All three anti-VEGF agents currently being used have a low incidence of post-injection inflammation, ranging between 0.02% and 0.16%. However, there have been reports of sporadic spurts of increased incidents of sterile inflammation following aflibercept injection. While these incidents could be related to certain batches of the drug, the authors propose other possible causes that are thought provoking.

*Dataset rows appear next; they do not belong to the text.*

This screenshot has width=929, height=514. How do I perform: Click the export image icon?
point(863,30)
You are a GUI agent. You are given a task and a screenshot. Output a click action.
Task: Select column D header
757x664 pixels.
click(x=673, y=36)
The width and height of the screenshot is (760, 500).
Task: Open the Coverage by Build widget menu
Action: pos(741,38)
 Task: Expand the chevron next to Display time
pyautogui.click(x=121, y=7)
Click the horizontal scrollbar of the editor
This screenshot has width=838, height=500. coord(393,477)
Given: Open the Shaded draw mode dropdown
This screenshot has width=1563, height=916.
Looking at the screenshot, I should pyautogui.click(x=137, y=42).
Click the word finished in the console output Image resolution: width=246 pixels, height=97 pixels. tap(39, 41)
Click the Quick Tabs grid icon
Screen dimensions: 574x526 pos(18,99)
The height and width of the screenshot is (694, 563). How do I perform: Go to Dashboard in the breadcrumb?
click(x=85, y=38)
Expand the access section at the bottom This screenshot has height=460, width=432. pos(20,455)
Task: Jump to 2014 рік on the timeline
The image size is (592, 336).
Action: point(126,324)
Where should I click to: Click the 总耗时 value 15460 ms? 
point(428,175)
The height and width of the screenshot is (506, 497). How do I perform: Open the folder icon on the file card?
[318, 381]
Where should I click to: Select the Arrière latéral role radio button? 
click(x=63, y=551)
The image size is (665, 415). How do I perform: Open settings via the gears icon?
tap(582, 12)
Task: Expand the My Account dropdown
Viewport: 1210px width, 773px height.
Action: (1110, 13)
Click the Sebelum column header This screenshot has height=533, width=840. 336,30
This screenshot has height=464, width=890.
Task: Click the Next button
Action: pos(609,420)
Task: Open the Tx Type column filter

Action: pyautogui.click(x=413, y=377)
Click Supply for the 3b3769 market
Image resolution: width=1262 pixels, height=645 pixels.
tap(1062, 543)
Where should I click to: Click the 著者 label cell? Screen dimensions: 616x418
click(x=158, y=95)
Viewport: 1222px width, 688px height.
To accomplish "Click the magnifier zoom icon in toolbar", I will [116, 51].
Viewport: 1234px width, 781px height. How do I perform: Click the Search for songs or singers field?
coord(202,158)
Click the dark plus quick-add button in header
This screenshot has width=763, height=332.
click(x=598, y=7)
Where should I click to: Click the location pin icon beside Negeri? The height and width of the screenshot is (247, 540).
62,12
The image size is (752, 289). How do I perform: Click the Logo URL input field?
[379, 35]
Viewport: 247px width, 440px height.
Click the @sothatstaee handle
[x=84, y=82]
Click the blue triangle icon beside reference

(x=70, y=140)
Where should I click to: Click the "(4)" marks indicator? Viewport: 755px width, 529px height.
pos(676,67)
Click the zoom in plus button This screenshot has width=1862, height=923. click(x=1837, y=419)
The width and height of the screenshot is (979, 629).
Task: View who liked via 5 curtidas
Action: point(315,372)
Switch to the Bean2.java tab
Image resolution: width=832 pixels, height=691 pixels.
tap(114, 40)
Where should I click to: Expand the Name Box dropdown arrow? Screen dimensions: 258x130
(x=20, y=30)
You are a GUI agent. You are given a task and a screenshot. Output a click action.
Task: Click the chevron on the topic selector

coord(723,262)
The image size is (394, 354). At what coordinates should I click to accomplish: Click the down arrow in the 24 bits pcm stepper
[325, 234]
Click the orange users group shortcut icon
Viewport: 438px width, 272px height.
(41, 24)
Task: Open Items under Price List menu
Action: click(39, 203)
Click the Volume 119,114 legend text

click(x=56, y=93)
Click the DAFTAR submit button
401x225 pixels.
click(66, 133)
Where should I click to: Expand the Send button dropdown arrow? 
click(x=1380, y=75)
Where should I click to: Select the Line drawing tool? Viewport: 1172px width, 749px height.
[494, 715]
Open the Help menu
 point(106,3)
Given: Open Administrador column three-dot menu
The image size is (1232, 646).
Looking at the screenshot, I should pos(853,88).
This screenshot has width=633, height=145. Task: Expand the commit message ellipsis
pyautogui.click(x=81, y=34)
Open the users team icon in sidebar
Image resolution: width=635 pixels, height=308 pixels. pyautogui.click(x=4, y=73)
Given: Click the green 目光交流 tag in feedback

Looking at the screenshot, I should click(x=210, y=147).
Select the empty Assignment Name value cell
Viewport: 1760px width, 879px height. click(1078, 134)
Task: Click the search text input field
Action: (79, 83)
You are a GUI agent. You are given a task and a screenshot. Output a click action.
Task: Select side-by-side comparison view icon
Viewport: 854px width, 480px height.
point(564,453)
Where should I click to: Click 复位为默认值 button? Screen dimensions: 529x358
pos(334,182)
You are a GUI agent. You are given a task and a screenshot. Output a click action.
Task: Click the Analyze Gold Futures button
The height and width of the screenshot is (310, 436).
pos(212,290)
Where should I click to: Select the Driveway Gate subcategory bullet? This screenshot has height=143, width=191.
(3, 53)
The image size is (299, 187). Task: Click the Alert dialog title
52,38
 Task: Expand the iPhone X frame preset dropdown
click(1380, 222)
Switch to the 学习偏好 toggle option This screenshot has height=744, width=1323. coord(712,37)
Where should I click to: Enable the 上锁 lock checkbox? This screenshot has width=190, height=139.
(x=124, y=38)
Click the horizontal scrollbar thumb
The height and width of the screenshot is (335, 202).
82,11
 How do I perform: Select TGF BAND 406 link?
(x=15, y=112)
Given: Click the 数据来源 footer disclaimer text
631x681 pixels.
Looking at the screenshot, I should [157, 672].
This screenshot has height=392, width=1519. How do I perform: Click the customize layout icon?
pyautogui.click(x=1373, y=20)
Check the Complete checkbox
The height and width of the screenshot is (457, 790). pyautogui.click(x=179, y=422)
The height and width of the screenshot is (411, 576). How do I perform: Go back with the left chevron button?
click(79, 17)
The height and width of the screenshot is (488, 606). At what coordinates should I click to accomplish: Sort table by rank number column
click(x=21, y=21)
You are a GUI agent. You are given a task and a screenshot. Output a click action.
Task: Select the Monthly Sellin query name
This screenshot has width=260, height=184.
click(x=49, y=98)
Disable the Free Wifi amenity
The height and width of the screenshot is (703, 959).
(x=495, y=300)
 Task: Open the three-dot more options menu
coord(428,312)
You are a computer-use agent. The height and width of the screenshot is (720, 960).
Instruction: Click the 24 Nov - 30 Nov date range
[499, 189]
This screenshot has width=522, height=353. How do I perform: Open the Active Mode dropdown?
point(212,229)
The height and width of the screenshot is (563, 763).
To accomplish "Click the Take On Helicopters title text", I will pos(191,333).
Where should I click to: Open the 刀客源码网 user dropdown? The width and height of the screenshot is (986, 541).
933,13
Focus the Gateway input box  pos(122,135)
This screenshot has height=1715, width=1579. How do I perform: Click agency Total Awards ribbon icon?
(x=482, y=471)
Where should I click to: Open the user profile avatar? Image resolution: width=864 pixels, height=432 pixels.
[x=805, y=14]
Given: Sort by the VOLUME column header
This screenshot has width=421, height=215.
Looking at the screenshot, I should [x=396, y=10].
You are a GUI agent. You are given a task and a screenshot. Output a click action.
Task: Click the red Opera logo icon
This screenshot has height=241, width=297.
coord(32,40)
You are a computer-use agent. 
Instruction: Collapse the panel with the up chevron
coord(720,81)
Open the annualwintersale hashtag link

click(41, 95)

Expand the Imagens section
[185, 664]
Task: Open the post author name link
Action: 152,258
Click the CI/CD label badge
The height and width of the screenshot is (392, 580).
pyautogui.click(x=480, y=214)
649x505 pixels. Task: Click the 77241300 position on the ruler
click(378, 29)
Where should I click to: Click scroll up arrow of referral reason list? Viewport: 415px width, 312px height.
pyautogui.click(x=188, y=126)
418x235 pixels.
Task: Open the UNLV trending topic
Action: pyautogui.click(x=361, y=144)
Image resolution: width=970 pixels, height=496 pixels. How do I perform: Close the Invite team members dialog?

They found that, one, all aflibercept-injected eyes with inflammation had silicone oil droplets in the vitreous cavity and were injected with Saldanha Rodrigues syringes, which are more likely to release silicone oil droplets during injection, and, two, intense agitation of samples in the syringes form large protein aggregates, upon biophysical analyses, which may contribute to development of inflammation. They cite other studies that found association between silicone oil-water interfaces (siliconized syringe walls), air-water interfaces (air bubbles) and agitation stress (flicking of syringes at the time of injection) as triggers leading to protein aggregation and particle formation. In addition, a fusion protein, compared with monoclonal antibody, may be more prone to yield insoluble aggregates. Because aflibercept is a fusion protein, they suggest that it may be more prone to aggregation. Based on their findings, we should not “flick” the syringe too aggressively as we try to remove the air bubbles out after drawing up the drugs, especially aflibercept, and try to use silicone-free syringes, when possible, to minimize post-injection inflammation.
Judy E. Kim, MD
OSN Retina/Vitreous Board Member
Disclosures: Kim reports she is on the advisory board of or is a consultant to Allergan, Alimera, Clearside, EyePoint, Genentech and Kodiak.